Theodore Savage (11)
May 20, 2013
HILOBROW is pleased to present the eleventh installment of our serialization of Cicely Hamilton’s Theodore Savage (also known as Lest Ye Die). New installments will appear each Monday for 25 weeks.
When war breaks out in Europe — war which aims successfully to displace entire populations — British civilization collapses utterly and overnight. The ironically named Theodore Savage, an educated and dissatisfied idler, must learn to survive by his wits in the new England, where 20th-century science, technology, and culture are regarded with superstitious awe and terror.
The book — by a writer best known today for her suffragist plays, treatises, and activism — was published in 1922. In September 2013, HiLoBooks will publish it in a gorgeous paperback edition, with an Introduction by Gary Panter.
Theodore lived through the winter — as all his fellows lived — destructively, on the legacy and remnant of other men’s savings and makings; scraping and grubbing in other men’s ground, burning furniture and wood-work, the product of other men’s labours, and taking no thought for the morrow. At the beginning of winter some four or five score of human shadows, men and women, crept about the dead streets and the fields beyond them in their daily quest for the means to keep life in their bodies; but, as the weeks drew on and the winter hardened, starvation and the sickness born of starvation reduced their numbers by a half. Those lived best who were most skilful at the trapping of vermin; and they had long been existing on little but rat-flesh, when some hunters of rats, on the track of their prey, discovered a treasure beyond price — a godsend — in the shape of sacks of grain in the cellar of an empty brewery.
The discovery meant more than a supply of food and the staving-off of death by starvation; with the possession of resources that, with care, might last for weeks there came into being a common interest, the fellowship that makes a social system. After the first wild struggle — the rush to fill their hands and cram their gnawing stomachs — the shadows and skeletons of men controlled their instincts and took counsel; the fact that their stomachs were full and their craving satisfied gave back to them the power of construction, of fore-thought and restraint; they ceased to be instinctively inimical and wholly animal and took common measures for the preservation and rationing of their heaven-sent windfall. They advised, consulted, heard opinion and gave it, were reasonable; counted their numbers in relation to the size of their hoard; and in the end decided, by common consent, on the amount of the daily portion which was to be allotted to each in return for his share in the duty of guarding it — against the cravings of their own hunger as well as against the inroads of rats and mice…. With food — with property — they were human again; capable of plans for the morrow, of concerted and intelligent action. The enmity they had hitherto felt against each other was suddenly transferred to the stranger — the foreigner — who might force his way in and acquire a share in their treasure. Hence they took precautions against the arrival of the stranger, kept watch and ward on the outskirts of the town and drove away the chance newcomer, so that the knowledge of their good fortune should not spread. With duties shared, the dead sense of comradeship revived; they began to recognize and greet each other as they came for their daily portion. And if some were restrained only by the common watchfulness from appropriating more than their share of the common stock, there were others in whom stirred the sense of honour.

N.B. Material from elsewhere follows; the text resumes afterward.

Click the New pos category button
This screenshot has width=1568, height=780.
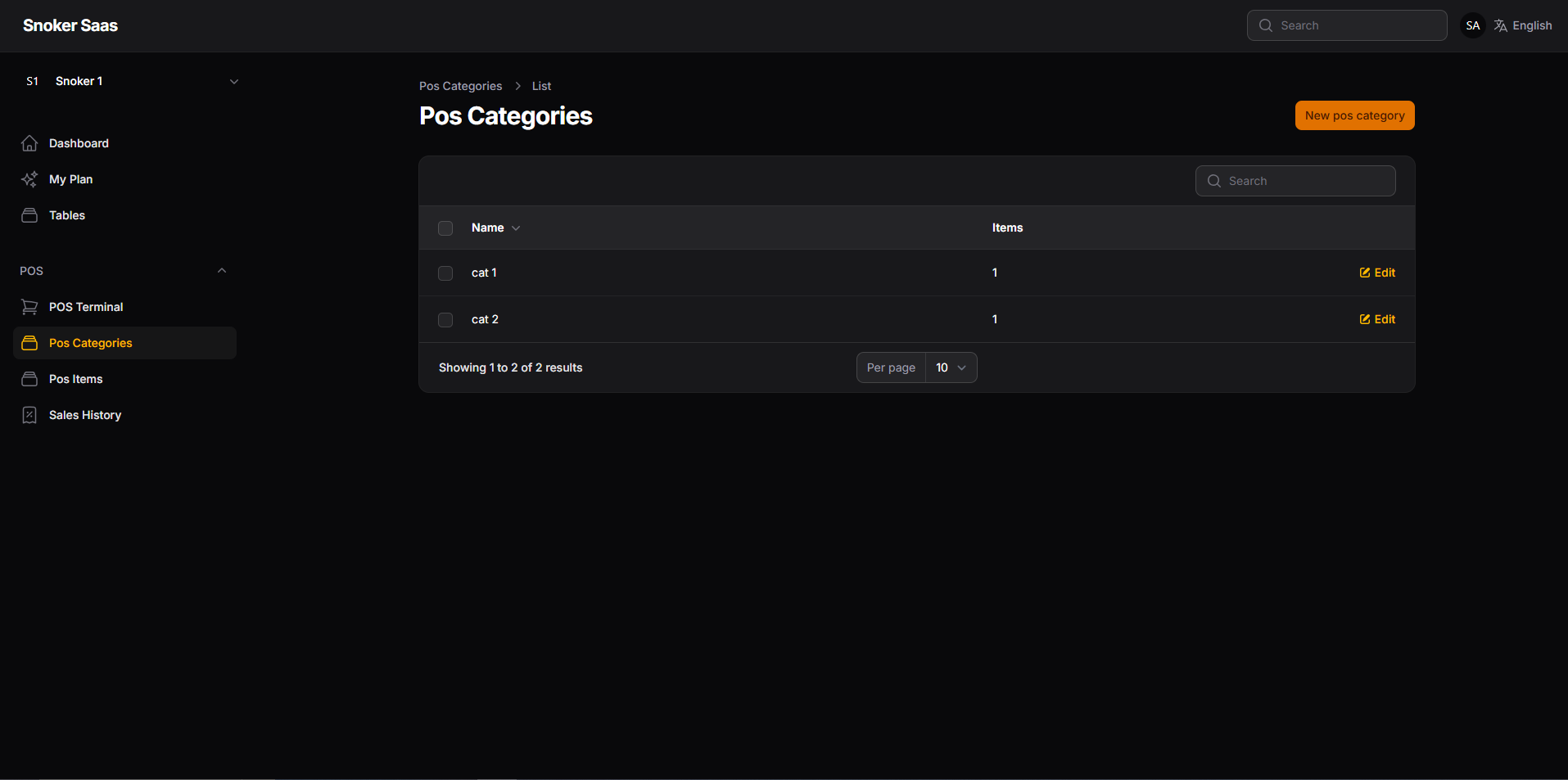click(1354, 115)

For a week or more they lived under the beginnings of a social system which was rendered possible by their certainty of a daily mess; and then came what, perhaps, was inevitable — discovery of pilfering from the store that gave life to them all. The pilferers, detected by the night-guard, fled on the instant, well knowing that their sin against the very existence of the little community was a sin beyond hope of forgiveness; they eluded pursuit in the darkness and by morning had vanished from the neighbourhood. For the time only; since they took with them the knowledge of the hoarded grain they had forfeited — a knowledge which was power and a weapon to themselves, a danger to those they had fled from. Two days later, after nightfall, a skeleton rabble, armed with knives, clubs and stones, was led into the town by the renegades; and there was fought out a fierce, elementary battle, a struggle of starved men for the prize of life itself…. From the first the case of the defenders was hopeless; outnumbered and taken by surprise, they were beaten in detail, overwhelmed — and in less than five minutes the survivors were flying for their lives, the darkness their only hope of safety.

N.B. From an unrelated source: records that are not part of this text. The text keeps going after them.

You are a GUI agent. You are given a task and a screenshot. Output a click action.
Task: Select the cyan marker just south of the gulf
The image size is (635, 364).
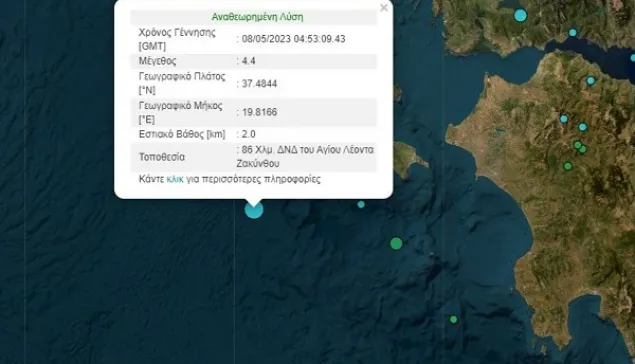pyautogui.click(x=591, y=81)
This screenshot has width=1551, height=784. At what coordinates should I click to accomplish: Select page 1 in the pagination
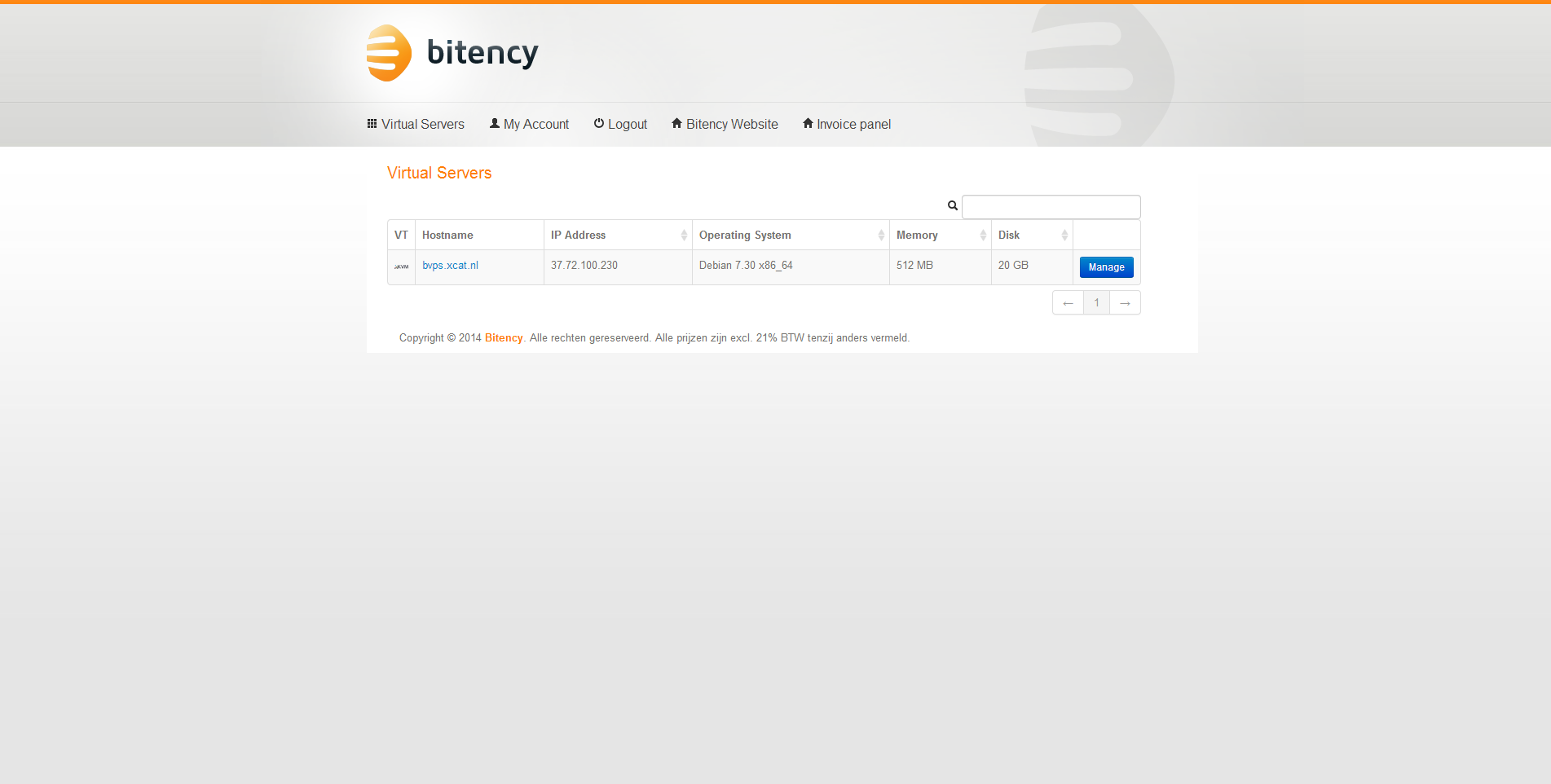pyautogui.click(x=1096, y=303)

Theodore Savage was of the remnant who owed their lives to darkness and the speed with which they fled. As he neared the outskirts of the town and slackened, exhausted, to draw breath, he heard the patter of running steps behind him and for a moment believed himself pursued — till a passing burst of moonlight showed the runner as a woman, like himself seeking safety in flight. A young woman, with a sobbing open mouth, who clutched at his arm and besought him not to leave her to be killed — to save her, to get her away! … He knew her by sight as he knew all the members of the destitute little community — a girl with a face once plump, now hollowed, whom he had seen daily when she came, in stupid wretchedness, to hold out her bowl for her share of the common ration; one of a squalid company of three or four women who herded together — and whose habit of instinctive fellowship was broken by the sudden onslaught which had driven them apart in flight.

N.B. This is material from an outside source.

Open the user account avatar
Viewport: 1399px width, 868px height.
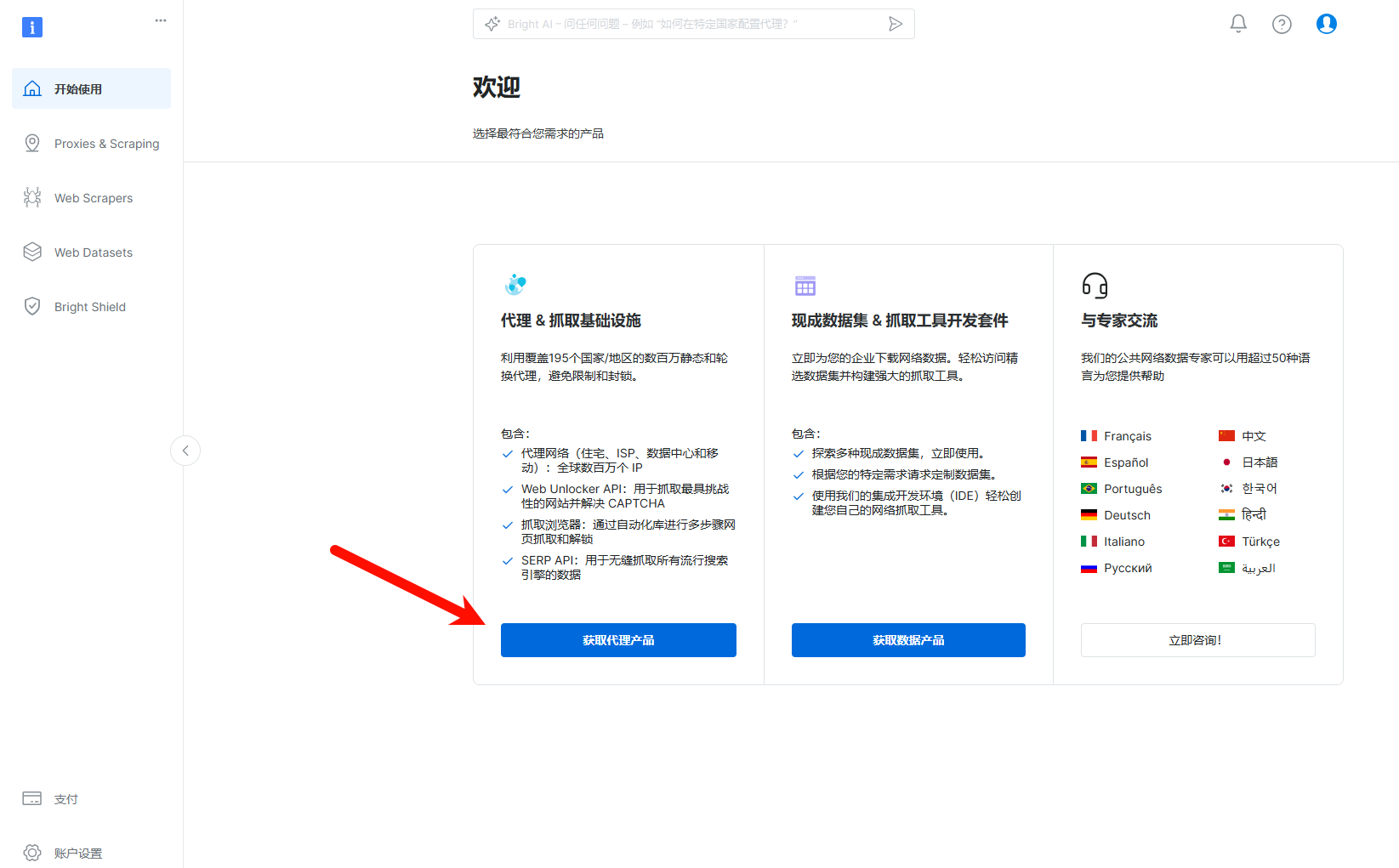tap(1327, 24)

“I don’t know where they’ve all gone,” she wailed. “Don’t leave me — for Gawd’s saike don’t leave me…. Ow, whatever shall I do? … I dunno where to go — for Gawd’s sake…”
He would gladly have been rid of her lamenting helplessness but she clung to him in a panic that would not be gainsaid, as fearful almost of the lonely dark ahead as of the bloody brawl she had fled from.
“Hold your tongue,” he ordered as he pulled her along. “Don’t make that noise or they’ll hear us. And keep close to me — keep in the shadow.”
She obeyed and stilled her sobbing to gasps and whimpers — holding tightly to his arm while he hurried her through by-streets to the open country. He knew no more than she where they were going when they left the silent outskirts of the town behind them, and, pressing against each other for warmth, bent their heads to a January wind.
That night for Theodore Savage was the beginning of an odd partnership, a new phase of his life uncivilized. The girl who had clutched at him as the drowning clutch at straws was destined to bear him company for more than a winter’s night and a journey to comparative safety; being by nature and training of the type that clings, as a matter of right, to whomsoever will fend for it, she drifted after him instinctively. When she woke in the morning in the shelter he had found for her she looked round for him to guide and, if possible, feed her — and awaited his instructions passively.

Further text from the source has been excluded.